::: DATA RECORDS :::
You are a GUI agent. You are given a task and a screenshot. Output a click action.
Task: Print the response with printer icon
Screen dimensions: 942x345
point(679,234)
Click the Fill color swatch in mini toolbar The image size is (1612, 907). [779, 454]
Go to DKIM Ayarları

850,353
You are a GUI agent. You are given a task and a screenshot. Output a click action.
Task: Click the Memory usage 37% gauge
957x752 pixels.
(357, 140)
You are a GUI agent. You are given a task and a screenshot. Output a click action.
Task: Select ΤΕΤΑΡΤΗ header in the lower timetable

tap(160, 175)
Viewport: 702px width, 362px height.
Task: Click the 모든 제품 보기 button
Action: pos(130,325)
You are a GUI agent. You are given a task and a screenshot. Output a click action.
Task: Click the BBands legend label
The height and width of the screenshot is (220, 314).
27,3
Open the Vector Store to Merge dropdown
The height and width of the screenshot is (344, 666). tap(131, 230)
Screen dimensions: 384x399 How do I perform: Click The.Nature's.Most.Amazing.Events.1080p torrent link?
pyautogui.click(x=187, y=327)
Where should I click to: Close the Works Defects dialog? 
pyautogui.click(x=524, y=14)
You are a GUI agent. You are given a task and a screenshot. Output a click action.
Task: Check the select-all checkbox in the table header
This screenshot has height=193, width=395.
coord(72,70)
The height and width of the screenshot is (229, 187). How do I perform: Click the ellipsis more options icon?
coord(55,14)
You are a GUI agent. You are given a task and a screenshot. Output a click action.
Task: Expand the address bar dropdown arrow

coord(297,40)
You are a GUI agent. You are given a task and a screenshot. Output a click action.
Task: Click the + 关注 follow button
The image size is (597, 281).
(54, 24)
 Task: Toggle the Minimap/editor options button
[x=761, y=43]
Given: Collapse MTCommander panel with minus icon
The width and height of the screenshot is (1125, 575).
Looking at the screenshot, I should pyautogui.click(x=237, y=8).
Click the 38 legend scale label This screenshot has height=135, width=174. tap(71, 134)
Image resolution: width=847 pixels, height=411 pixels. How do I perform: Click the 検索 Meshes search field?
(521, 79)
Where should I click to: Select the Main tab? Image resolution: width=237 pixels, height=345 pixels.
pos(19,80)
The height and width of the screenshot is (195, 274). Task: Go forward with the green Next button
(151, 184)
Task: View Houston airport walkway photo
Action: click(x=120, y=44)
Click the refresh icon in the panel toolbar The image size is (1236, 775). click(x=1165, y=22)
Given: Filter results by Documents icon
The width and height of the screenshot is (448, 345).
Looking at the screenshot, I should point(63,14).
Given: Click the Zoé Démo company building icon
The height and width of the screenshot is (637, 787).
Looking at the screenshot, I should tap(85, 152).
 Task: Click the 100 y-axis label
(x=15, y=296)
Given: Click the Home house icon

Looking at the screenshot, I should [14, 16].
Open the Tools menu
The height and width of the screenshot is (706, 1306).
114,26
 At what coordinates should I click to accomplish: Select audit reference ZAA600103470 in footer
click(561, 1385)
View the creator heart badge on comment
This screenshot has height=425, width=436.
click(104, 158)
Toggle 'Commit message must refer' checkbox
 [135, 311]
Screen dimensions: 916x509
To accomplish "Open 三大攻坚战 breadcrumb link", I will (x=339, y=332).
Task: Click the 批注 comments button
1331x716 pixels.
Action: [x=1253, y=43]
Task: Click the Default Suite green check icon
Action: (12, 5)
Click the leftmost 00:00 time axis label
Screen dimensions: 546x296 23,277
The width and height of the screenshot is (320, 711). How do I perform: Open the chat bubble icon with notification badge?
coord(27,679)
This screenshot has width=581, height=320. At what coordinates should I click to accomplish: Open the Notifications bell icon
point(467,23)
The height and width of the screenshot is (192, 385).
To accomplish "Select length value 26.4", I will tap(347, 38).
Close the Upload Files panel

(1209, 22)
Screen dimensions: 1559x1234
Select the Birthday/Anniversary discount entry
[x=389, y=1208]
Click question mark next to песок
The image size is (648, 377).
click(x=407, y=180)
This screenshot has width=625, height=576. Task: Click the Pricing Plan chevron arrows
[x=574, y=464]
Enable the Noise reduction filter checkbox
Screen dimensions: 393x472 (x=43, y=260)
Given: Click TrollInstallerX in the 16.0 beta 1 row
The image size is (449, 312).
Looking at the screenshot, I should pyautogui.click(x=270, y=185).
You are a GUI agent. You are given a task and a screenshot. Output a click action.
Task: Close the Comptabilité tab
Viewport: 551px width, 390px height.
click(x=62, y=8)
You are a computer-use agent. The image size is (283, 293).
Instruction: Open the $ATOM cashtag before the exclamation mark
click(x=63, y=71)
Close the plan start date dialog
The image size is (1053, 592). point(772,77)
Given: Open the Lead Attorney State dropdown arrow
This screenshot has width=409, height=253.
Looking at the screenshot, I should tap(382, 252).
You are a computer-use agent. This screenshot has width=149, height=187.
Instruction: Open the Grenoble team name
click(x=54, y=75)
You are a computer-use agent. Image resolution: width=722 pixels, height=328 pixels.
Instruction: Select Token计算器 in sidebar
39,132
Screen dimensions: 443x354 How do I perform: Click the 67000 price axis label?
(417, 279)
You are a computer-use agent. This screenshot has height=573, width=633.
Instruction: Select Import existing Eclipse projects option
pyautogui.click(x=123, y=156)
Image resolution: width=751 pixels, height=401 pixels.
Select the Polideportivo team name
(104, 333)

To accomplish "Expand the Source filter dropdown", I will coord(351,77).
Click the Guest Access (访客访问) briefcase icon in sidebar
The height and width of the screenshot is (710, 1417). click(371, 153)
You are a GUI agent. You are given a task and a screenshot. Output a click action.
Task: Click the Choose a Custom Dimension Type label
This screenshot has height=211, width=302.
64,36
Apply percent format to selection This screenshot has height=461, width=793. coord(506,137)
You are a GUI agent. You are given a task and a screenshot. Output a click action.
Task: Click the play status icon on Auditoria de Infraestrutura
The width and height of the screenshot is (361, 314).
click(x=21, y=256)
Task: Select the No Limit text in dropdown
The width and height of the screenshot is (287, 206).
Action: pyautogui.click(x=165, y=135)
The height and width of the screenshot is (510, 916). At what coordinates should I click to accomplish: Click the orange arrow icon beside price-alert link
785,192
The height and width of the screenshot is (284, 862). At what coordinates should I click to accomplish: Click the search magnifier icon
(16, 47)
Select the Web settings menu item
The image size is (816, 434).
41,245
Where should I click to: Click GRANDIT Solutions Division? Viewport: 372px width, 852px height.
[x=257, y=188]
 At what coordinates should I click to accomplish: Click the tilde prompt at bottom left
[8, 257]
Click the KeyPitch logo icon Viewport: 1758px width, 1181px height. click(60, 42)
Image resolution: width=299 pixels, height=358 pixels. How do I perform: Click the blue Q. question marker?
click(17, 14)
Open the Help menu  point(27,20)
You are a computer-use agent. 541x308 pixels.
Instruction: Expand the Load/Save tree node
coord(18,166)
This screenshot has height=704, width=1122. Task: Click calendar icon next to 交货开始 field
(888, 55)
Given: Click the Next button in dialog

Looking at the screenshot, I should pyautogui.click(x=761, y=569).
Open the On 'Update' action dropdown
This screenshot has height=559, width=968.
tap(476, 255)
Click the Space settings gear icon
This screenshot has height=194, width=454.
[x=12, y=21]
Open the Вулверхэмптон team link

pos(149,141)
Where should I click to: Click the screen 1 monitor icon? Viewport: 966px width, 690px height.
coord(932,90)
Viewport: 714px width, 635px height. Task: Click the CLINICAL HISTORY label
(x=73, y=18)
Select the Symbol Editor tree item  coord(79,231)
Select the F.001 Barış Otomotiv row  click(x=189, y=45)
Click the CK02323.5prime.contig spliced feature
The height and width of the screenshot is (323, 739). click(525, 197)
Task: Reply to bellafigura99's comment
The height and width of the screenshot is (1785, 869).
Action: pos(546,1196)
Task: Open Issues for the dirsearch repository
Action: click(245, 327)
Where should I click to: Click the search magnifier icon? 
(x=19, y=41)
:::
Beginning with the first line of the records above, reproduce each line exactly, ending at the line that contains "Given: Collapse MTCommander", and leave out everything else.

■ **YOUR SOLUTION**
You are a GUI agent. You are given a task and a screenshot. Output a click action.
Task: Print the response with printer icon
Screen dimensions: 942x345
point(679,234)
Click the Fill color swatch in mini toolbar The image size is (1612, 907). [779, 454]
Go to DKIM Ayarları

850,353
You are a GUI agent. You are given a task and a screenshot. Output a click action.
Task: Click the Memory usage 37% gauge
957x752 pixels.
(357, 140)
You are a GUI agent. You are given a task and a screenshot. Output a click action.
Task: Select ΤΕΤΑΡΤΗ header in the lower timetable

tap(160, 175)
Viewport: 702px width, 362px height.
Task: Click the 모든 제품 보기 button
Action: pos(130,325)
You are a GUI agent. You are given a task and a screenshot. Output a click action.
Task: Click the BBands legend label
The height and width of the screenshot is (220, 314).
27,3
Open the Vector Store to Merge dropdown
The height and width of the screenshot is (344, 666). tap(131, 230)
Screen dimensions: 384x399 How do I perform: Click The.Nature's.Most.Amazing.Events.1080p torrent link?
pyautogui.click(x=187, y=327)
Where should I click to: Close the Works Defects dialog? 
pyautogui.click(x=524, y=14)
You are a GUI agent. You are given a task and a screenshot. Output a click action.
Task: Check the select-all checkbox in the table header
This screenshot has height=193, width=395.
coord(72,70)
The height and width of the screenshot is (229, 187). How do I perform: Click the ellipsis more options icon?
coord(55,14)
You are a GUI agent. You are given a task and a screenshot. Output a click action.
Task: Expand the address bar dropdown arrow

coord(297,40)
You are a GUI agent. You are given a task and a screenshot. Output a click action.
Task: Click the + 关注 follow button
The image size is (597, 281).
(54, 24)
 Task: Toggle the Minimap/editor options button
[x=761, y=43]
Given: Collapse MTCommander panel with minus icon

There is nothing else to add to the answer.